Task objective: Please lay out each nonblank line of the records below as a Markdown table with the columns "Row" and "Text", numbering the rows in order and leaving the pictures out.

Material for the task:
-=-=-
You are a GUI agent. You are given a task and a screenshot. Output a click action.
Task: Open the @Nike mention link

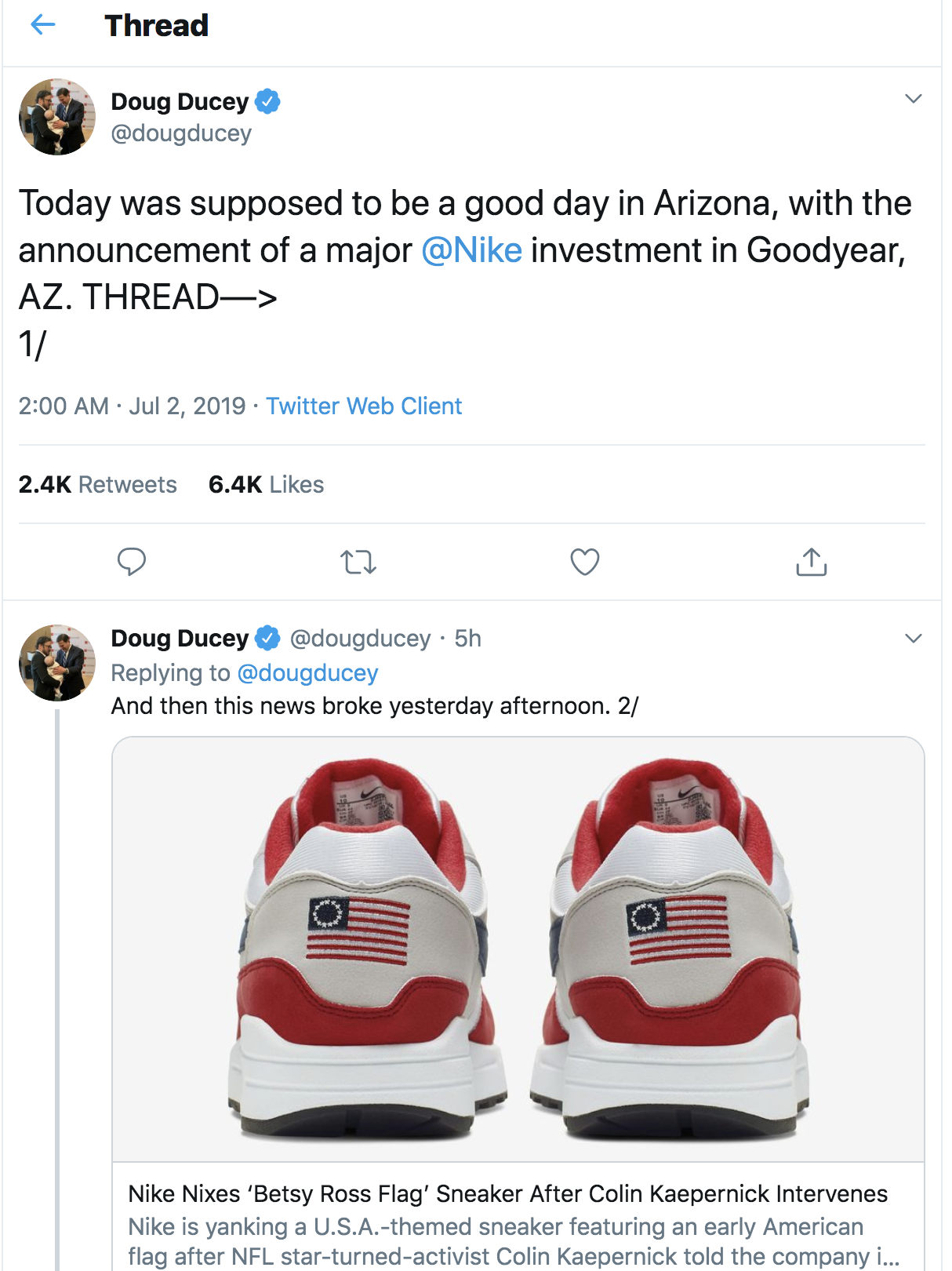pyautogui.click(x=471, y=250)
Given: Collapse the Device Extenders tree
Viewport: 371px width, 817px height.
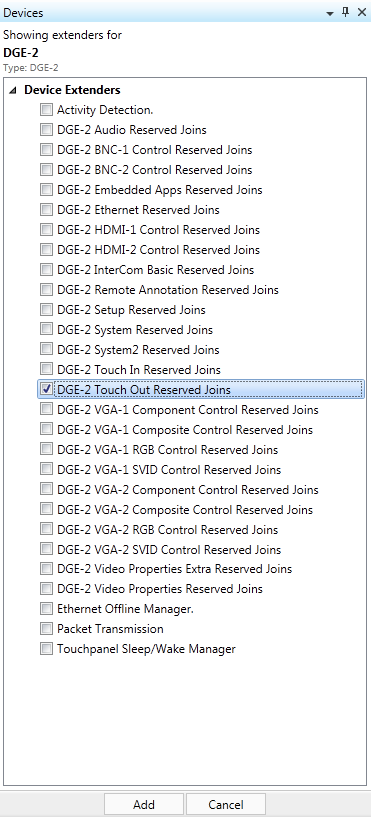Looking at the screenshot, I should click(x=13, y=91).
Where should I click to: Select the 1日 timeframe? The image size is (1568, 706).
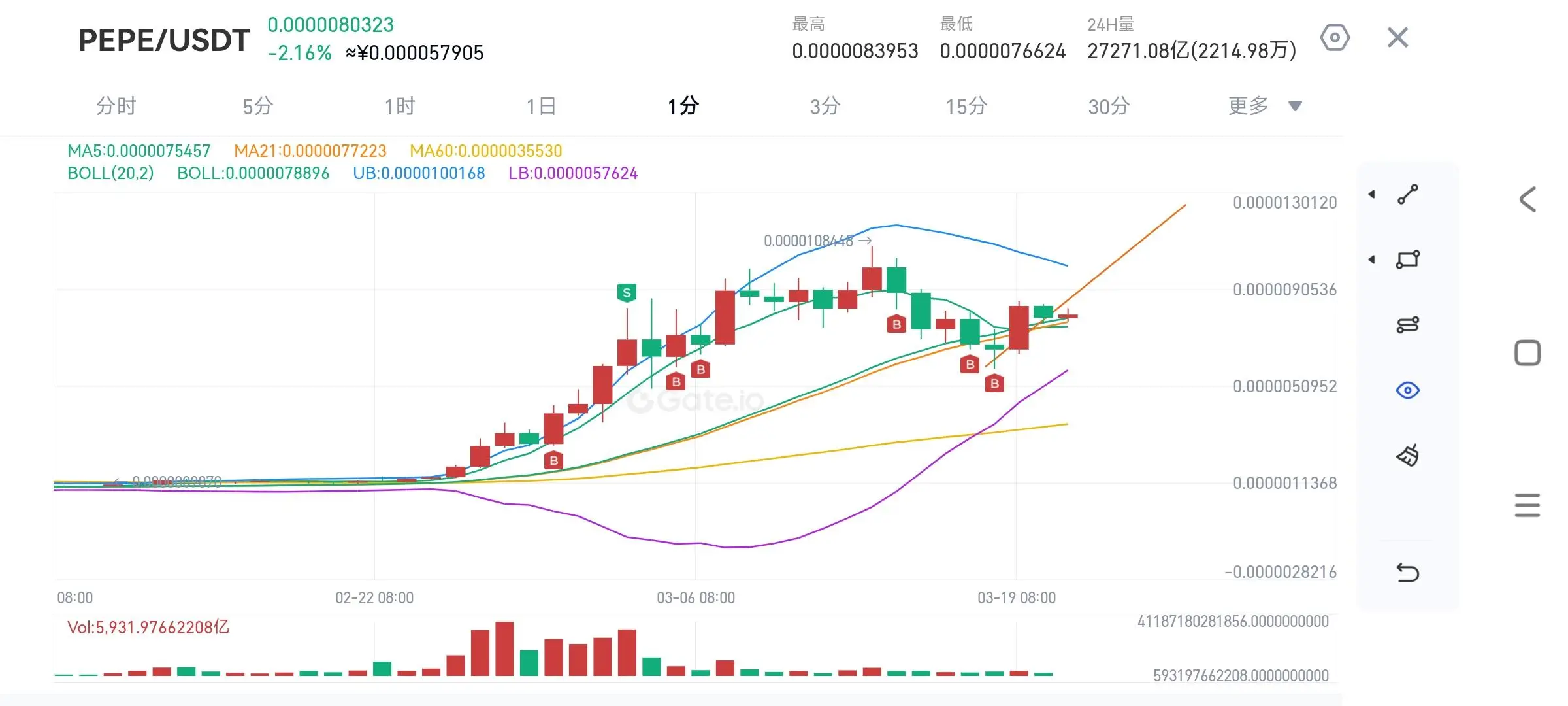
-=-=-
Worked answer:
| Row | Text |
|---|---|
| 1 | You are a GUI agent. You are given a task and a screenshot. Output a click action. |
| 2 | Task: Open the @Nike mention link |
| 3 | pyautogui.click(x=471, y=250) |
| 4 | Given: Collapse the Device Extenders tree |
| 5 | Viewport: 371px width, 817px height. |
| 6 | Looking at the screenshot, I should click(x=13, y=91). |
| 7 | Where should I click to: Select the 1日 timeframe? The image size is (1568, 706). |